Other than war and arson, Aviation is the fastest way for an individual to generate carbon dioxide. Aviation is also a discretionary activity. As this graph shows, Arctic Sea Ice extent is collapsing, even in November. That’s right; the North Pole has been sunless for nearly two months now, and the entire Arctic Ocean region is now seeing no sunlight (the sun ‘set for the winter’ on 11/19, at Barrow, AK, which is at 71° N Latitude) … and yet Arctic Sea Ice extent is IN DECLINE!
We are now far below the average sea ice extent of the recent decades. Given trends this past decade, it is now highly probable that we will see an Arctic Ocean nearly free of ice within the next decade.

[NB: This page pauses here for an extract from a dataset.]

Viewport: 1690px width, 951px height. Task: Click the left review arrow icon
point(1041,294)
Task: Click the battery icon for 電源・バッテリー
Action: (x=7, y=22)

Current CO2 levels are the highest they have been since our species evolved to make tools, grow crops, and invent things like wheels & air travel. And, due to our extreme appetite for fossil fuel consumption, the record levels continue year after year, as reflected in the incredible seasonal regularity of the Keeling Curve.
Note that this is a copy of the Keeling Curve through 2010. In the six years since, the pattern has continued and in fact the rate of CO2 growth is accelerating; click here to see the current Keeling Curve, at Scripps .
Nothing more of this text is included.